*Task to carry out*.
Lines in the entries below where the word "computer" shows up should each be copied.

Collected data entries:
####################
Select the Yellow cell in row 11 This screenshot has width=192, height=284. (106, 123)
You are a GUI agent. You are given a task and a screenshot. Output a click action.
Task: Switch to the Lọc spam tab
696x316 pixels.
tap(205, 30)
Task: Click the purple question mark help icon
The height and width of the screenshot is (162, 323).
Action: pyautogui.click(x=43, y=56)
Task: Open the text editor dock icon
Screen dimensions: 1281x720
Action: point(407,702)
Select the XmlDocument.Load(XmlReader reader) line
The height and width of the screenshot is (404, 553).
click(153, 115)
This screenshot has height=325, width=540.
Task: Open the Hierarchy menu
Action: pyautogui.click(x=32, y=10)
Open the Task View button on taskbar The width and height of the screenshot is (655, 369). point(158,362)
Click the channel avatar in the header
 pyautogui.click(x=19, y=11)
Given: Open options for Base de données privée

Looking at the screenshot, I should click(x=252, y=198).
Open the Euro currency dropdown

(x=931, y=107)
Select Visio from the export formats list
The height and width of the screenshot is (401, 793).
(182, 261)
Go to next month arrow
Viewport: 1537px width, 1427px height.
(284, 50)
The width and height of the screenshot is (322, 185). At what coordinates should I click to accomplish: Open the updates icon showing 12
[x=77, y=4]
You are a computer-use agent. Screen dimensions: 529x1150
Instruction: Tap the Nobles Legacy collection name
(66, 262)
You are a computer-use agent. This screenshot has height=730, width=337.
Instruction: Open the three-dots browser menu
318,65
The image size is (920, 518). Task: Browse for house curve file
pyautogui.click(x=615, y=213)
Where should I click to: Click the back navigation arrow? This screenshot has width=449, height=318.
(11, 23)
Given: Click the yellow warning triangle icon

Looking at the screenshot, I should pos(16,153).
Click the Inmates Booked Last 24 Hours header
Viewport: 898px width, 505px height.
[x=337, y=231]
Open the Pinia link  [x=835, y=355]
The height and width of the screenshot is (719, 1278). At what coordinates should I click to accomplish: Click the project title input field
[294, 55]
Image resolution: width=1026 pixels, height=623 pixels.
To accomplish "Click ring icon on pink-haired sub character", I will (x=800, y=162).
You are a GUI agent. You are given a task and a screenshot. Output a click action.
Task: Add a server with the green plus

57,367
####################
*Reply*.
You are a computer-use agent. Screen dimensions: 529x1150
You are a computer-use agent. This screenshot has height=730, width=337.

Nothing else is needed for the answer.